------ LESETEXT ------

Der Fußballer Rossi ließ sich nicht beirren. Er knipste weiter nach Belieben, ballerte Villarreal in den europäischen Wettbewerb und krönte die anschließende Saison mit sagenhaften 32 Pflichtspieltoren. Doch die noch folgenden sportlichen Rückschläge sollten seine Hartnäckigkeit endgültig auf die Probe stellen.

Im Oktober 2011 riss er sich das Kreuzband. Nachdem er sich tapfer zurück ins Mannschaftstraining gekämpft hatte, ereilte ihn sechs Monate später das gleiche Schicksal. Das gleiche Kreuzband riss erneut. Und Rossi musste hilflos mit ansehen, wie sein Team als Champions-League-Teilnehmer abstieg.

"Das Ende eines Alptraums"

Zu diesem Zeitpunkt hatten ihn viele bereits abgeschrieben. Rossi verschwand vom Bildschirm der Öffentlichkeit, über ein vorzeitiges Karriereende wurde spekuliert. Nur einer ließ sich nicht beirren: "Ich blicke immer nach vorne und schaue, wie ich zurückkommen kann", stellte Rossi klar. "Ich habe niemals darüber nachgedacht mit Fußball aufzuhören."

In Florenz glaubte man an ihn. Die Fiorentina verpflichtete ihn im Januar 2013. Zu diesem Zeitpunkt hatte er 14 Monate lang kein Pflichtspiel bestritten und würde noch lange ausfallen. Egal. Florenz zahlte eine zweistellige Millionensumme.

Ausgerechnet in Pescara war es dann so weit: In den Abruzzen, der Heimatregion seiner Familie, feierte Rossi Ende der vergangenen Saison sein Comeback. Nach 570 Tagen Verletzungspause. "Ich habe den Ball nur ein paar Mal berührt", erzählte Rossi nach dem Spiel. Doch das kümmerte ihn nicht. "Es war das Ende eines Alptraums. Und ich hoffe, das ist erst der Anfang."

Fulminantes Comeback gegen Turin

Er wurde in seiner Hoffnung nicht enttäuscht. Während zur neuen Saison plötzlich alle Augen auf Neuzugang Mario Gomez gerichtet waren, begann Rossi, wie zu besten Zeiten zu knipsen. Seine endgültige Rehabilitation feierte er ausgerechnet gegen Juventus Turin.

------

AUFGABE 1 - Schreib die Zeilen unten im dritten Block von der Zeile mit „This screenshot has height=610, width=1568.“ bis einschließlich der Zeile mit „1568x716 pixels. Task: Click“ noch einmal ab und setze dabei „red“ an die Stelle von „green“.

------ GESPEICHERTE ZEILEN ------

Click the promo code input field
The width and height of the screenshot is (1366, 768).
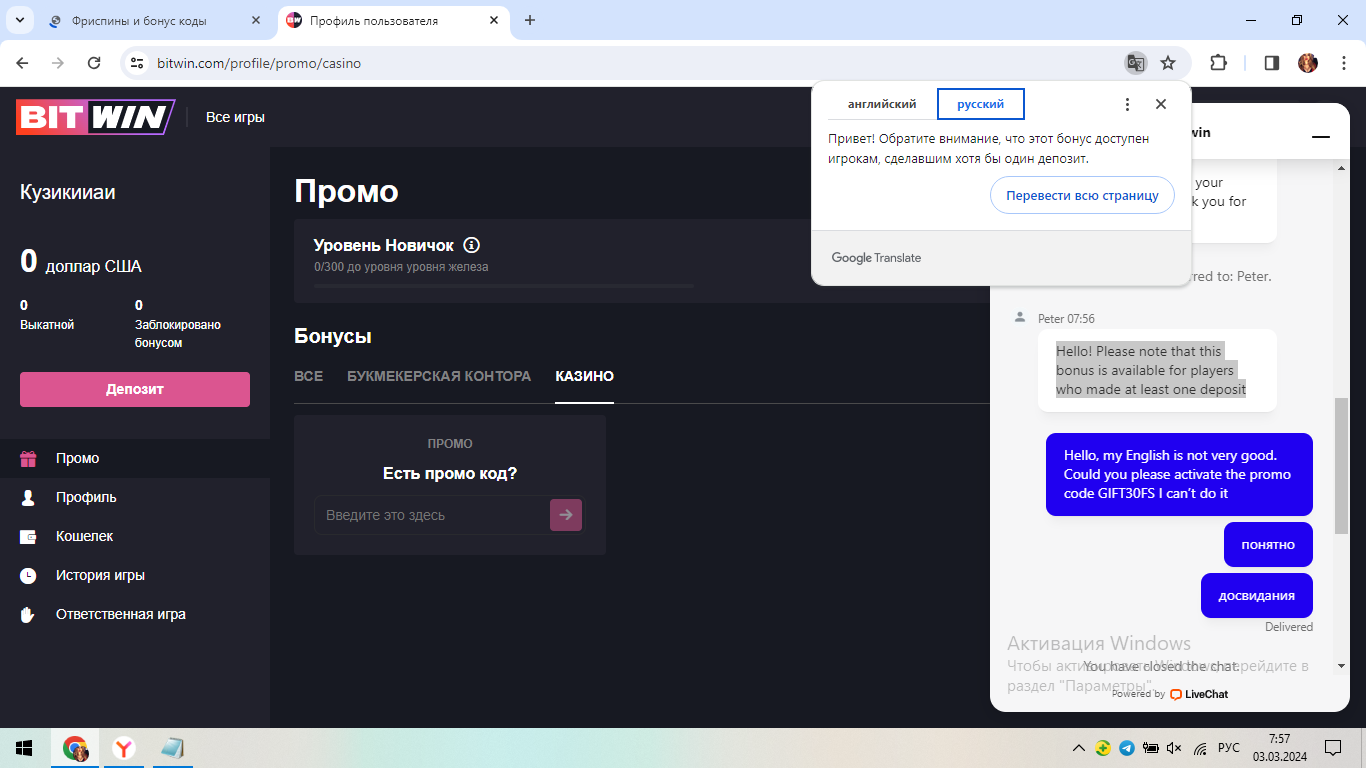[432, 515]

------
------ GESPEICHERTE ZEILEN ------

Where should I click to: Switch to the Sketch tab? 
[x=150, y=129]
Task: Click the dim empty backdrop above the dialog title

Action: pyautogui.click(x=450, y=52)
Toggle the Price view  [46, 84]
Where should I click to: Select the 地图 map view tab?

------
------ GESPEICHERTE ZEILEN ------

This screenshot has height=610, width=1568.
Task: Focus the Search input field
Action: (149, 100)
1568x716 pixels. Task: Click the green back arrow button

------

AUFGABE 2 -
Beantworte zum Text über Rossi:
(a) In welchem Monat und Jahr riss sich Rossi zum ersten Mal das Kreuzband?
(b) Wann verpflichtete ihn die Fiorentina?
(c) Nach wie vielen Tagen Verletzungspause feierte er in Pescara sein Comeback?

ANTWORT 1 -
This screenshot has height=610, width=1568.
Task: Focus the Search input field
Action: (149, 100)
1568x716 pixels. Task: Click the red back arrow button

ANTWORT 2 -
(a) Im Oktober 2011.
(b) Im Januar 2013.
(c) Nach 570 Tagen.